Authors: Yilin Ye, Junchao Huang, Xingchen Zeng, Jiazhi Xia, Wei Zeng

ICML 2025 | Venue PDF | Archive PDF | Plain Text | LLM Run Details

Reproducibility Variable Result LLM Response
Research Type Experimental Quantitative experiments demonstrate that AKRMap outperforms existing DR methods in generating more accurate and trustworthy visualizations.

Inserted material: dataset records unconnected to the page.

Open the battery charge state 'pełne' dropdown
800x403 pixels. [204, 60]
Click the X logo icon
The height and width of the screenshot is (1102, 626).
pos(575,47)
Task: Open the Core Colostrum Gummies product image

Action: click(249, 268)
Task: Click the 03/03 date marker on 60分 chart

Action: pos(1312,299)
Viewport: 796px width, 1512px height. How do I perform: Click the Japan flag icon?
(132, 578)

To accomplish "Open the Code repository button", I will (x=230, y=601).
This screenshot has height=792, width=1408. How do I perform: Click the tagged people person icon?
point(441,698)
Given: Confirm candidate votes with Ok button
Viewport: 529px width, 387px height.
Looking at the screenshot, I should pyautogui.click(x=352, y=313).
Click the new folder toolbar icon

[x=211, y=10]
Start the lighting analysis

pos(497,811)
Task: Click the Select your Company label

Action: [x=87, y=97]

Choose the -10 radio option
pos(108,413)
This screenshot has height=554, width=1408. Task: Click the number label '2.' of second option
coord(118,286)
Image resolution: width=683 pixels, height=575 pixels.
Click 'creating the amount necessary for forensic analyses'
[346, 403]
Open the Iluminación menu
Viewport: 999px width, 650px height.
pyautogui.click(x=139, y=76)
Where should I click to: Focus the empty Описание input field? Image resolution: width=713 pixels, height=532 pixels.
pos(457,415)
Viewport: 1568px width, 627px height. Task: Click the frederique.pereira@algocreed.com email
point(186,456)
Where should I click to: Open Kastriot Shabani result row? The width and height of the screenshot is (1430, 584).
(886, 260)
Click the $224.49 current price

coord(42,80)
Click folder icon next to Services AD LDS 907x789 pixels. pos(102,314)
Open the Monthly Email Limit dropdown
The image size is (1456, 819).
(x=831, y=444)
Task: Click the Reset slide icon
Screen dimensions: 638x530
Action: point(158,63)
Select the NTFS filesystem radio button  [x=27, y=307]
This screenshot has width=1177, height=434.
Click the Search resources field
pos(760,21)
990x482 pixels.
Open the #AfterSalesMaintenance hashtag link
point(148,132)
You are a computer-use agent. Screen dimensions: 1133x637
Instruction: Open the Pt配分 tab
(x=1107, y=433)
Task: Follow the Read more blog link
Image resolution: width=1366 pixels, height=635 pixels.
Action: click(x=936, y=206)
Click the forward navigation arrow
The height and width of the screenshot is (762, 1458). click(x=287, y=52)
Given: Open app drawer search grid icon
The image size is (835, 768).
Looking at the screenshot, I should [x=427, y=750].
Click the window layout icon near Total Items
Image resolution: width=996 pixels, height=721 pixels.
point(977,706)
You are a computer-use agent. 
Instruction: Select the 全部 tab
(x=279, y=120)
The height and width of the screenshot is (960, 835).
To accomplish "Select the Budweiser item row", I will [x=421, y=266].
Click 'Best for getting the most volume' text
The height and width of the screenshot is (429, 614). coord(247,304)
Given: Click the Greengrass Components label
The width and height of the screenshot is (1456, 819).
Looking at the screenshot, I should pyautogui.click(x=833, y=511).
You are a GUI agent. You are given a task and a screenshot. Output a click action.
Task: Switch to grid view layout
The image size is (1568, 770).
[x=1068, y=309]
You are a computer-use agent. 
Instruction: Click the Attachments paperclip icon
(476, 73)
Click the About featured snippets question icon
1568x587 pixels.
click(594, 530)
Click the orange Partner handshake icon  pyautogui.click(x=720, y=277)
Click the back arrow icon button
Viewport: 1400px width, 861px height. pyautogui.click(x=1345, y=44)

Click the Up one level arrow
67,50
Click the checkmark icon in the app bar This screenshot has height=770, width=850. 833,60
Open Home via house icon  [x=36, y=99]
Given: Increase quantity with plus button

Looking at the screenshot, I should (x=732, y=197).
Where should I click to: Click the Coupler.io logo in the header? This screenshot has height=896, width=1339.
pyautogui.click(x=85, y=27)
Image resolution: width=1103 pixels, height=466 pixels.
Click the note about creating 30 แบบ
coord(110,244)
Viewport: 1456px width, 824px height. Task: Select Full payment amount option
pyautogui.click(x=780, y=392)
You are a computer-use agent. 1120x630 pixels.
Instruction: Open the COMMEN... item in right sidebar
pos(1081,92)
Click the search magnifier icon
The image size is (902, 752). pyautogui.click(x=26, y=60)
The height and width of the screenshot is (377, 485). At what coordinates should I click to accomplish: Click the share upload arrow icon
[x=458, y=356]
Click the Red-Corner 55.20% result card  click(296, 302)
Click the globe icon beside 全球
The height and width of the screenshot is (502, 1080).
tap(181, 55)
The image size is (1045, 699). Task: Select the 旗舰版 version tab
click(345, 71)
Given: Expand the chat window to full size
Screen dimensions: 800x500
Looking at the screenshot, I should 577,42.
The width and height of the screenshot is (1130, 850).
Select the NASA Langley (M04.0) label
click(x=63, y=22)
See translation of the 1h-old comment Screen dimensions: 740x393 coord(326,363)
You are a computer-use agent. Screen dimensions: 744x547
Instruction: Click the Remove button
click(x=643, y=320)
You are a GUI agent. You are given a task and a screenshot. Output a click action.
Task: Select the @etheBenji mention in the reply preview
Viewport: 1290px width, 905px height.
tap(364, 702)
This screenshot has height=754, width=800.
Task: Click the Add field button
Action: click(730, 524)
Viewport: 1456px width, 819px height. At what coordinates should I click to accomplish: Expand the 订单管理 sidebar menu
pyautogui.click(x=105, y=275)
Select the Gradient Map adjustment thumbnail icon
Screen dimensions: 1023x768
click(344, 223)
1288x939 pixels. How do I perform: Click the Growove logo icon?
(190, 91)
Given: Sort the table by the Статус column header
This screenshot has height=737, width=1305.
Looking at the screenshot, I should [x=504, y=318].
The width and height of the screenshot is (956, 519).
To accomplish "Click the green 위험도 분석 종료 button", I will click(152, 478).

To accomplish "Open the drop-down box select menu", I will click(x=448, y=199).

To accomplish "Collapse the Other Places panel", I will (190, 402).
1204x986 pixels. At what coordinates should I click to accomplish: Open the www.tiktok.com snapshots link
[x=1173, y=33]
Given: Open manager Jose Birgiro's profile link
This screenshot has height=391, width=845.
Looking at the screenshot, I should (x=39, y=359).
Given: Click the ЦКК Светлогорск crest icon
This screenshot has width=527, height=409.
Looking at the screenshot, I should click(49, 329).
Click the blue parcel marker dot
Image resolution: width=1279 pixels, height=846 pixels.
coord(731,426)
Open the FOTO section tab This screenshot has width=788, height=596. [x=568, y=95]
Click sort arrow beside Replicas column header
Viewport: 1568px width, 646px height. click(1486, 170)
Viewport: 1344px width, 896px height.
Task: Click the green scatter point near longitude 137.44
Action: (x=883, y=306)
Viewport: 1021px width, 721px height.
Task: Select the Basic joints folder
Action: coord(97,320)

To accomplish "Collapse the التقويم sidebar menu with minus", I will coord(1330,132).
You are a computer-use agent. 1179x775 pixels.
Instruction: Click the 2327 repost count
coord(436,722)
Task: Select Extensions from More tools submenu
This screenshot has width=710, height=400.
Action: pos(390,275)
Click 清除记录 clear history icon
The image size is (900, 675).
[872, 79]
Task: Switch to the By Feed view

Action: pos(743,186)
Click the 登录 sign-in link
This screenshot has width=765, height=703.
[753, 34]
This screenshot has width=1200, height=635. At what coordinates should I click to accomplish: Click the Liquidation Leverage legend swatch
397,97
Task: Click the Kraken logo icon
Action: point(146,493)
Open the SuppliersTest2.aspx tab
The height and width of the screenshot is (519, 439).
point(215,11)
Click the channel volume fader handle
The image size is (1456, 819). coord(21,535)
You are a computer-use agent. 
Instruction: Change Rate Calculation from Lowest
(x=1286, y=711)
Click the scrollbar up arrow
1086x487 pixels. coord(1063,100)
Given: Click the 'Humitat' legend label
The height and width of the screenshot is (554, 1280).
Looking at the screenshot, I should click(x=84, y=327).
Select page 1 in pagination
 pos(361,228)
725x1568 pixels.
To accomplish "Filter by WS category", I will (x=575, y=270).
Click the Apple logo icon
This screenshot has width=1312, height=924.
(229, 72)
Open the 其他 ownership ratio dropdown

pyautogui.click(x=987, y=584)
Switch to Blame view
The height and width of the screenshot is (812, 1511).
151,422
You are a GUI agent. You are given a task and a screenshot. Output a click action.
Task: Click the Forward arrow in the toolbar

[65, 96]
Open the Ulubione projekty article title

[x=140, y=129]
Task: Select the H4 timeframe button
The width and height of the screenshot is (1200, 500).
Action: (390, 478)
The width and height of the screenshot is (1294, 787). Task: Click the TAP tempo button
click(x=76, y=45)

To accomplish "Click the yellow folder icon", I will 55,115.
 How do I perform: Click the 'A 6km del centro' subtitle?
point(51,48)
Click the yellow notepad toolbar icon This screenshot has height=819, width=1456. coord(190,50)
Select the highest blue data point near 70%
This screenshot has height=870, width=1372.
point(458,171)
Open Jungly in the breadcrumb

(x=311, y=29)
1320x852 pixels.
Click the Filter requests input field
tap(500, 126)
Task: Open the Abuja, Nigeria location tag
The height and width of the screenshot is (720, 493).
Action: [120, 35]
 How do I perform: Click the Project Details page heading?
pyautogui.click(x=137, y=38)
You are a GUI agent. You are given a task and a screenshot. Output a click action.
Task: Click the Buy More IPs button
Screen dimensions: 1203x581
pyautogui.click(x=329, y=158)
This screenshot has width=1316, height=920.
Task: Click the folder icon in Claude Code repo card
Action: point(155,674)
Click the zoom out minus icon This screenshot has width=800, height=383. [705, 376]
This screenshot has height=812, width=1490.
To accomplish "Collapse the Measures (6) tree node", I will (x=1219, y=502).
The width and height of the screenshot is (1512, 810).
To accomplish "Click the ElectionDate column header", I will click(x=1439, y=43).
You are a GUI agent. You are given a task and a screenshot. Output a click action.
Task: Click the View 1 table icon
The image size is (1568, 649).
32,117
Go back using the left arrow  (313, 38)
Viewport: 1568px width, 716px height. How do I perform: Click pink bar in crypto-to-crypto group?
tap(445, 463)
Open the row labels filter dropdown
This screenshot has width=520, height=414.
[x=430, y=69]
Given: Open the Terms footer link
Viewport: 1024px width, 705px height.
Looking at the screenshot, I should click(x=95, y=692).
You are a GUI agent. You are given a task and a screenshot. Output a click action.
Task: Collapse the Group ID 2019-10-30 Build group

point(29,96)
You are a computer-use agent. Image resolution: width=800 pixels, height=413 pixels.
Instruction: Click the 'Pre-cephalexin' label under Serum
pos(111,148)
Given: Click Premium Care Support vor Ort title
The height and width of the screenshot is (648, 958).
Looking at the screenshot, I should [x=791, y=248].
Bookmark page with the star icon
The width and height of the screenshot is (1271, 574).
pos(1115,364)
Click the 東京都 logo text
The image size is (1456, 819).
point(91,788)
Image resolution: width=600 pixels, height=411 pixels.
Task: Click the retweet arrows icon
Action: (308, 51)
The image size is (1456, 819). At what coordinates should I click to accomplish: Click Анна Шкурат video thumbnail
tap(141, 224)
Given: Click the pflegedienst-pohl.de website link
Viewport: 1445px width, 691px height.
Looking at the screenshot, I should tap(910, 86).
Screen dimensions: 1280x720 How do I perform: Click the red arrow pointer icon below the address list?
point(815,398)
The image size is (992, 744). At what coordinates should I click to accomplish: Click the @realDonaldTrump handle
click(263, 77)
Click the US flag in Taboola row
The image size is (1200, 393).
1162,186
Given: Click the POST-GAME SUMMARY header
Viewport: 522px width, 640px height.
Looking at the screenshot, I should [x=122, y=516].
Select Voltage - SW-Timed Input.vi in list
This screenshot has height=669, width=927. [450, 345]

Researcher Affiliation Academia 1The Hong Kong University of Science and Technology (Guangzhou) 2The Hong Kong University of Science and Technology 3The Chinese University of Hong Kong (Shenzhen) 4Central South University. Correspondence to: Wei Zeng <EMAIL>.
Pseudocode No The paper describes the methodology using mathematical equations and textual descriptions, but does not include a distinct pseudocode or algorithm block.
Open Source Code Yes Code and demo are available at https: //github.com/yilinye/AKRMap.
Open Datasets Yes To evaluate performance on the cross-modal embedding metric, we select the widely used large-scale T2I dataset, the Human Preference Dataset (HPD) (Wu et al., 2023a). The HPD dataset contains over 430,000 unique images generated by various T2I models, along with their corresponding prompts, in the official training set, and 3,700 images in the test set.
Dataset Splits Yes Specifically, we randomly split the dataset D into training set Dtr and validation set Dvl of ratio 9 : 1 in each epoch.
Hardware Specification Yes Our projection model is trained on one Nvidia L4 GPU with batch size of 1000 and 20 epochs.
Software Dependencies No The visualization tool has been built into an easy-to-use python package with minimal dependencies, requiring only Py Torch and Plotly, which can be seamlessly integrated into interactive computational notebooks.
Experiment Setup Yes Our projection model is trained on one Nvidia L4 GPU with batch size of 1000 and 20 epochs. We use Adam optimizer with a learning rate of 0.002. For the t-SNE and PCA implementations, we use the python sklearn package, where the t-SNE method adopts the Barnes-Hut t-SNE (Van Der Maaten, 2014).